Success. Took that exit. Rocked it.

"Now, keep left. Next exit in…20…feet." Across 4 lanes of traffic.



"You’re trying to kill me, aren’t you."


Eventually, I made it to Bob’s hotel, and I didn’t even die a little bit. However, the stress of the adventure had been enough to make me hungry, so Bob and I headed immediately to a Mexican restaurant he’d looked up while waiting for me. This required more use of a GPS, but my GPS and I weren’t speaking to each other, so we used Bob’s. The restaurant was only supposed to be about 3 miles away. 5 minutes into the journey, Bob’s phone told me to turn left for approximately the 15th time, and the only lights visible were off in the distance. 



"Did you tell your GPS to take us out here so you could kill me and get rid of the body?"

"Nope, but I think the GPS is trying to get us killed on its own."

"And THAT’S what you get for deciding to use the ‘homicidal woman’ voice for your GPS."

"Yeah.

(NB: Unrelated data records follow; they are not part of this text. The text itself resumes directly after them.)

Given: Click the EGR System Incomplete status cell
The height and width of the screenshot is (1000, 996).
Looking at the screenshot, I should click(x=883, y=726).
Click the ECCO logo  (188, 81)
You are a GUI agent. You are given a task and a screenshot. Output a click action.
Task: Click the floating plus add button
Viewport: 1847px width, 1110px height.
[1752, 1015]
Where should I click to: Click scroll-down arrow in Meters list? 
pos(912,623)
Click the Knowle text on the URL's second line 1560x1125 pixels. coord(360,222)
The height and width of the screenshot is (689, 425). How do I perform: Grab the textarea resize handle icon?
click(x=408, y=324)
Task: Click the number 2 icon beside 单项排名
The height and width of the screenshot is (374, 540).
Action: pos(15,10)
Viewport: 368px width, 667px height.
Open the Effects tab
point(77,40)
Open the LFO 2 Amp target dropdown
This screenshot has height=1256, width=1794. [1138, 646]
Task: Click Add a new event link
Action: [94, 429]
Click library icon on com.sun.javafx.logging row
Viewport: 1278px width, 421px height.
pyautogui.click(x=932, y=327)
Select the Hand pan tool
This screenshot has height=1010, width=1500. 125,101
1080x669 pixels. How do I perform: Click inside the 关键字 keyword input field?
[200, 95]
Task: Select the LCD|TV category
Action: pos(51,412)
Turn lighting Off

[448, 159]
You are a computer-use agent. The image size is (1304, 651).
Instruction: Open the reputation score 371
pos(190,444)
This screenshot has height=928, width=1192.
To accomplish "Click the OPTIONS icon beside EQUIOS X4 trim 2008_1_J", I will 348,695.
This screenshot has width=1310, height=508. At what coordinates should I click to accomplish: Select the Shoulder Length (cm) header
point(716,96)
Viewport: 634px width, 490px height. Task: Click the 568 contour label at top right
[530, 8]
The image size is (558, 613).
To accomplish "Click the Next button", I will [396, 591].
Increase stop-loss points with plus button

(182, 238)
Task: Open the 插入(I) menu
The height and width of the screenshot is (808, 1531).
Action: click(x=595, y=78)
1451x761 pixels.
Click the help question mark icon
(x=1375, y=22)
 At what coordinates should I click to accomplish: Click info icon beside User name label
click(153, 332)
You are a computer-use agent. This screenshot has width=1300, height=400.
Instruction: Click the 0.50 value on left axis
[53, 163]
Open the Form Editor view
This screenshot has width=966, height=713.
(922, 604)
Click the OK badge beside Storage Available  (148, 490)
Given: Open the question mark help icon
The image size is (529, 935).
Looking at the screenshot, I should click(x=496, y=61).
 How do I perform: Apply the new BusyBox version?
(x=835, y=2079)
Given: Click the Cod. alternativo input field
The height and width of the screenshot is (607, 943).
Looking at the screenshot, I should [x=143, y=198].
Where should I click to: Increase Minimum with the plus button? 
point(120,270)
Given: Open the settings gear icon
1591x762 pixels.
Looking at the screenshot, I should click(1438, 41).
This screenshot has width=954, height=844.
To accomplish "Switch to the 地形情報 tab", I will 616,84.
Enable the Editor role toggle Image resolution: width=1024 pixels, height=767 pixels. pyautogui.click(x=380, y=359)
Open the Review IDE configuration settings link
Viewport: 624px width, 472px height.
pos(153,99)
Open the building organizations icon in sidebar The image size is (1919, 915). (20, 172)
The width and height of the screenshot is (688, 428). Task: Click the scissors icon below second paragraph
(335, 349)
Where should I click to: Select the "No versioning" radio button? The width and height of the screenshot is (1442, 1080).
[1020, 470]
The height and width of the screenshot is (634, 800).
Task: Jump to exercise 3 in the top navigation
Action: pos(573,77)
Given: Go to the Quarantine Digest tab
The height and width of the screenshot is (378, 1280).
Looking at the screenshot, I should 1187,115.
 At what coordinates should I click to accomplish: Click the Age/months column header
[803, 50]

We might die."

Turns out the "homicidal woman" voice is known as Siri, and she’s a thing that lots of kids today have. I still totally expected her to say something like "Take the next exit into the liiiiight…"

But, she didn’t, and eventually she told us that we’d arrived at the restaurant, though she was sure to pronounce it in a way that can only be described as "ignorant Americanese." When we stepped in the door, we both paused and looked at each other in confusion. "It looks like I brought you to a grocery store," said Bob.

"Yup. And we are definitely the minority." We stuck out like awkward, nervous thumbs with the best of multiracial intentions.

Actually, the "restaurant" was there, consisting of 2 grungy diner booths and a grumpy-looking Mexican man who greeted our appearance with a sardonic lift of his eyebrow. "For you?" he said, accent thick. We were so out of our depth. "Uhh…," said Bob. "A burrito, Barbacoa, for me, and a…a burrito for her.

"I’m semi-vegetarian. No way would I make a difficult situation easier by giving up on that—I couldn’t see any words on the menu that made me think they were vegetarian dishes, but I was pretty sure I could speak enough Spanish to get my point across.

"Un burrito sin carne," I said, trying to pronounce it intelligbly. The cook didn’t get it.

"…Asada?" he asked. Crap. Didn’t remember that one.

"Umm…yo no sé. Solamente…vegetables?" I was literally sweating, I was thinking so hard. There will be a future post on my reaction to awkward social situations, but let’s just say I never enjoy being the dumb American that enters a new situation praying that everyone speaks English. It’s not something to be proud of.

He looked dubiously at the wide array of spicy carbohydrates and meats at his disposal.

"…arroz?" He countered. Rice. Thank goodness. I remembered that one.

"Sí, sí…y frijoles?" 


Success. I did not die of starvation that day. And they turned out to be some of the best burritos we’d ever had, so of course we ate them while we watched British television in Bob’s fancy hotel room and comforted ourselves with the security of words we understood.

Good gravy, it was pitiful. Still awesome, though.